A man reads newspaper headlines displayed at a kiosk following the election of the pro-bailout New Democracy party in the Greek national election. (AP Photo/Dimitri Messinis)
A man reads newspaper headlines displayed at a kiosk following the election of the pro-bailout New Democracy party in the Greek national election. (AP Photo/Dimitri Messinis)

As my colleague, Fred Kuntz, points out, for journalists attending the Los Cabos summit, the idyllic setting makes it difficult to concentrate on the enormity of the challenges confronting G20 leaders. Nevertheless, the importance of those challenges was evident early on Monday. Despite the Greek election results, which provided an all-too-brief "relief rally" in financial markets, Spanish bond yields hit new euro-era highs, leading to renewed concerns for the European banking system.
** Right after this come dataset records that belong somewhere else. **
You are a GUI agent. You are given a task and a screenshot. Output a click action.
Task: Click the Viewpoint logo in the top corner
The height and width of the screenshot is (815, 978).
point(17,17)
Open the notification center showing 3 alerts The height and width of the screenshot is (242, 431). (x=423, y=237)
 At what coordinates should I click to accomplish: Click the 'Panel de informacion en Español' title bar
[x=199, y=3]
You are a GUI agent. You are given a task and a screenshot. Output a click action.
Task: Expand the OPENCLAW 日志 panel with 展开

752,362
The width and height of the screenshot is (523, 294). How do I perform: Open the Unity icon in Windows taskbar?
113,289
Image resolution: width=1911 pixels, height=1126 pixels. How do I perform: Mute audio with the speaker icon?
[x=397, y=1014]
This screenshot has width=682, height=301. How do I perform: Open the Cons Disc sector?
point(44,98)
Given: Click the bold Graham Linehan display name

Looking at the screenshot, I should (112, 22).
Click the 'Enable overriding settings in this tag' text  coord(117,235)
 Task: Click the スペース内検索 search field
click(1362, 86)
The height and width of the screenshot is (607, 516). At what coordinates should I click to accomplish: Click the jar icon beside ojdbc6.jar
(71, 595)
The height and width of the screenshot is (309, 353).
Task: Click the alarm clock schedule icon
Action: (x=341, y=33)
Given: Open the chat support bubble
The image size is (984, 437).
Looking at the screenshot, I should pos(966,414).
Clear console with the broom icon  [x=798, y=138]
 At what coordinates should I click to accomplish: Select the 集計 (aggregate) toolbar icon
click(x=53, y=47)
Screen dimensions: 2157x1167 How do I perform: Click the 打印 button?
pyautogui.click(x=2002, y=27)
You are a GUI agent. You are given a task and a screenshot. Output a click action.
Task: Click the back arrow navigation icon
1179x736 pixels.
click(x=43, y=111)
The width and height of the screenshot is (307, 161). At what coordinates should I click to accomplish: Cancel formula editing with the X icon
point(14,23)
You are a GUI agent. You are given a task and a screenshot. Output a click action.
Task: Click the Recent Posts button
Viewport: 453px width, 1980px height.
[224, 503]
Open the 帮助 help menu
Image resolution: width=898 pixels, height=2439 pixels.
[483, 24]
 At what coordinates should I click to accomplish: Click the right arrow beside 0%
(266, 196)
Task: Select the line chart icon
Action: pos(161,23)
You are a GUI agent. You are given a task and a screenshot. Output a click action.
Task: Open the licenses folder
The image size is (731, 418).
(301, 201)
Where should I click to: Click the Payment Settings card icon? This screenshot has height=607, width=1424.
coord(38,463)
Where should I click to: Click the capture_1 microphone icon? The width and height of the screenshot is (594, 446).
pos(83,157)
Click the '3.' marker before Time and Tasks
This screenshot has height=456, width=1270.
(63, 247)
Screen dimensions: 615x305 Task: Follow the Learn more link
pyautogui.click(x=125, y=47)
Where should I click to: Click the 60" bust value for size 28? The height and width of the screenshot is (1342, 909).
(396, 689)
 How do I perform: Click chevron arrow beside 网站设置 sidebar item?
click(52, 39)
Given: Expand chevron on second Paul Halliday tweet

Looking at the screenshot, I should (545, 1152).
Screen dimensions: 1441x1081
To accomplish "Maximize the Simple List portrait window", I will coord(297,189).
It is likely that the fleeting euphoria from Greece was quickly dashed by the  realization that Sunday's election results do nothing to address the corrosive effect of the loss of confidence in euro land. People woke up Monday to the conclusion that the underlying governance gap in Europe remains, that euro zone leaders are divided on what can be done, and that G20 leaders are unlikely therefore to provide clear direction on the way forward. In other words, the uncertainty that has hung over Europe for the past two years will remain. The outlook remains one of continued volatility in financial markets.

It is no surprise, then, that for a press corps hungry for real news, or just looking for a diversion from the staged "meet and greet" welcoming ceremonies for the various leaders, the European Union's press conference here was eagerly anticipated. Given the stakes, journalists could be forgiven for raising their expectations that they might hear some real news. Their expectations were frustrated.

What they heard from Herman van Rompuy and Jose Manuel Barroso was the same passionate commitment to do whatever is needed to preserve the euro. What was interesting, I found, was the extent to which both men were prepared to talk about banking union, fiscal union and political union. But, apart from the most general aspirational statements of more discussions to advance these goals, that was pretty much all the assembled journalists heard.

To be frank, as noted in the previous post, I am sympathetic to them. They are dealing with a fundamental governance challenge: euro zone members constructed complete monetary union, but the institutions needed to support the single currency remain woefully incomplete. Investors are now focusing on the resulting governance gap and, finding the euro zone's response inadequate, are moving to protect themselves by converting Spanish assets (bank deposits and government bonds, say) into an asset that is considered to be safe (German government bonds, which have gone to record lows in recent days).

Here is the problem: because they created integrated European-wide capital markets and eliminated exchange rate risk, investors can flee to safe havens with ease. So far, this flight has been a "jog" and not a "run." But, bank run equilibrium depends on expectations of what others will do and confidence in the underlying stability of the system. If enough people think that others will flee before they do, they face the risk of getting caught in a panicked rush for the exits. It would be better for them, obviously, to get out before the others. Of course, if they act, they trigger the event.

In such circumstances, the range of possible policy measure available to the authorities is limited. To stop the run, they may be tempted to impose capital controls. Investors know this, and the fear, or slightest hint, that such controls are coming could, likewise, transform the "jog" into a "run." That is why it is essential that euro zone authorities get ahead of the crisis and restore confidence.

Did we hear anything at the press conference that would suggest that is likely? Unfortunately, not. Their underlying message was that what matters is substance, that filling governance gaps will take time and that they can't or won't work to deadlines determined by financial markets.

I hope that is just "holding line"  bravado; not an accurate reflection of the thinking of senior European officials. If the latter, they may discover, to their chagrin, that their timelines for action are much shorter than they think.

The outlook remains one of continued volatility in financial markets.